Prolongez le texte consacré à Huysmans et à Là-bas en reprenant juste après sa dernière phrase.

## TEXTE À LIRE:
════════════════════
Avec Là-bas, publié en 1891, J.-K. Huysmans (1848-1907) rompt avec le naturalisme, mouvement littéraire dans lequel il s'inscrivait depuis quinze ans et qui avait fait de lui, aux côtés d'Henri Céard, Léon Hennique et Guy de Maupassant, le compagnon de route d'Émile Zola. Certes, À rebours, sept ans plus tôt, avait amorcé un tournant. En créant le personnage de Jean Floressas des Esseintes, aristocrate dandy et névrosé qui s'efforce d'inventer un univers où l'art supplanterait la vie et l'artifice la nature, Huysmans avait cessé de faire de la littérature le simple reflet du réel, ouvrant la voie au décadentisme et au symbolisme. Il tournait ainsi le dos à ses précédents romans, d'un hyperréalisme terrifiant, qui se voulaient avant tout des documentaires sociaux retraçant l'histoire d'une fille (Marthe, 1876), d'une famille ouvrière (Les Sœurs Vatard, 1879), d'un petit rentier cocu (En ménage, 1881), ou encore d'un rond-de-cuir (À vau-l'eau, 1882).

Là-bas entérine ce revirement. Dès les premières lignes du roman, l'auteur se livre à un cinglant procès du naturalisme, qu'il accuse d'avoir « rejeté toute pensée altière, tout élan vers le surnaturel et l'au-delà » et « incarné le matérialisme dans la littérature », tout en rendant néanmoins hommage à ses apports et à ses novations. L'accusation n'est donc pas tant esthétique que philosophique, voire existentielle.

Or, à l'approche des années 1890, Huysmans s'engage dans une longue quête spirituelle qui le conduira à l'entrée du monastère. Barbey d'Aurevilly lui avait d'ailleurs prédit qu'après À rebours, il ne lui restait plus à choisir qu'entre la bouche du pistolet et les pieds de la croix. D'où, désormais, son rejet de ce qui relève du positivisme et de la rationalité. Il rêve d'une littérature où le réalisme favoriserait une « échappée hors des sens, vers d'infinis lointains ». Là-bas se veut précisément l'illustration de ce « naturalisme spiritualiste ».
════════════════════
## DOCUMENTS SOURCES:
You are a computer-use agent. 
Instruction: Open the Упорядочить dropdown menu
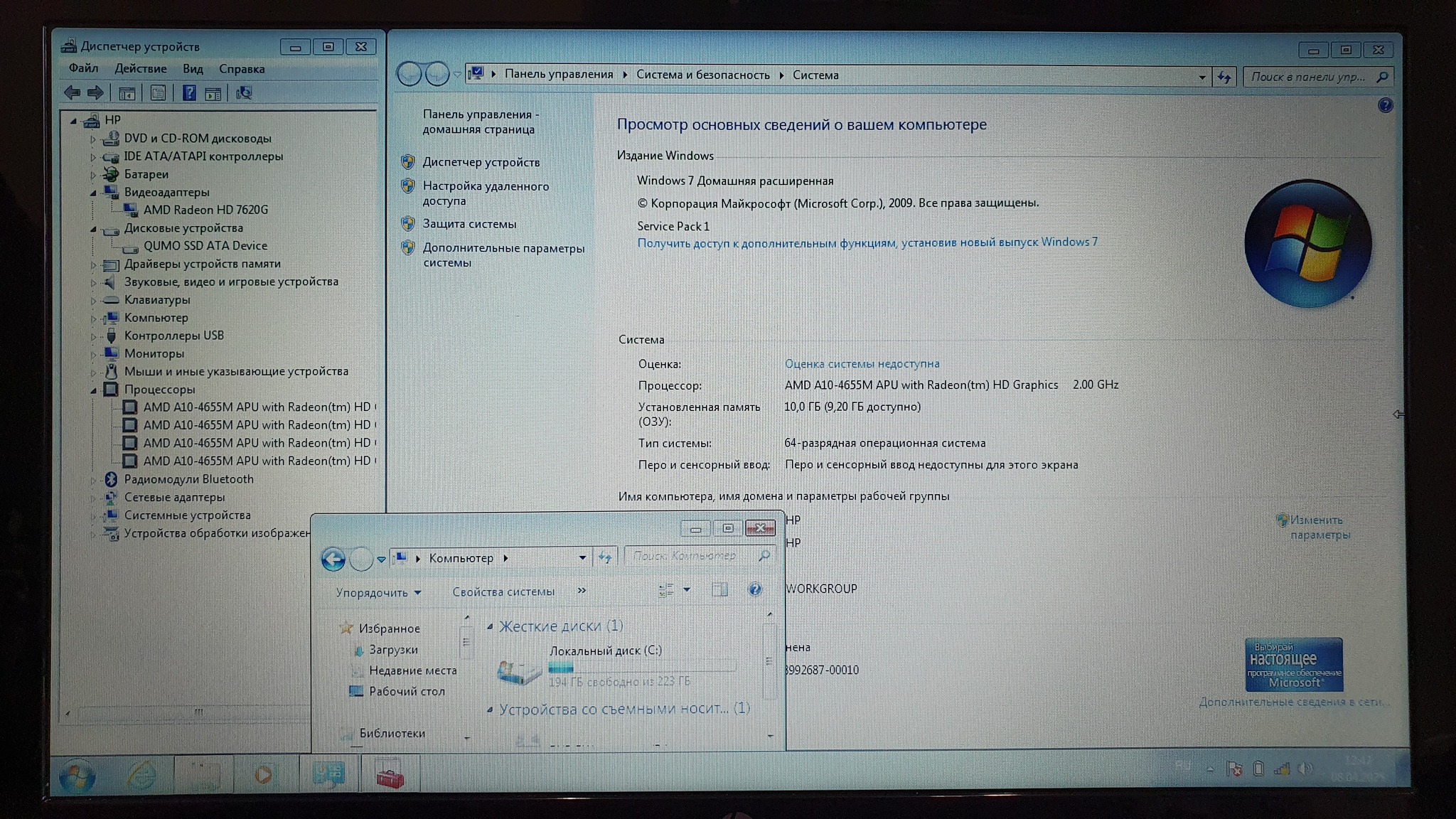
════════════════════
## RÉPONSE RÉDIGÉE:
Démons et succube

Personnage central du roman, Durtal est un écrivain qui a abandonné le roman pour le récit historique. Bouleversé par La Crucifixion de Matthias Grünewald, qu'il a contemplée au musée de Cassel, il entreprend d'évoquer les violences et les exaltations du Moyen Âge, à travers la « formidable figure » de Gilles de Rais. Montrer « comment cet homme, qui fut brave capitaine et bon chrétien, devint subitement sacrilège et scélérat », tel est le but de son récit, dont l'écriture constitue le fil rouge de Là-bas.

Célibataire sans attaches et sans passions, Durtal cherche un sens à sa vie. Il s'entretient souvent de religion avec son ami Des Hermies, un médecin féru de théologie qui lui fait connaître Carhaix, le sonneur de Saint-Sulpice, lui aussi érudit en ce domaine. Tous deux prennent l'habitude de dîner dans le modeste logement qu'occupent Carhaix et son épouse, véritable « cave aérienne » régulièrement sanctifiée par la sonnerie des cloches. Là, ils peuvent, autour de bons plats, débattre de doctrine chrétienne et dénoncer les turpitudes du matérialisme.

Alors qu'il aborde le moment où Gilles de Rais se tourne vers le mal et croit conclure un pacte avec le diable en lui sacrifiant des centaines d'enfants qu'il viole et éventre, Durtal s'interroge sur la survivance du satanisme. Des Hermies lui ayant assuré que des messes noires sont encore pratiquées, il n'a de cesse d'en savoir plus à ce sujet. Un des convives de Carhaix, l'astrologue Gévingey, lui révèle qu'un prêtre sacrilège, le chanoine Docre, en célèbre régulièrement à Paris.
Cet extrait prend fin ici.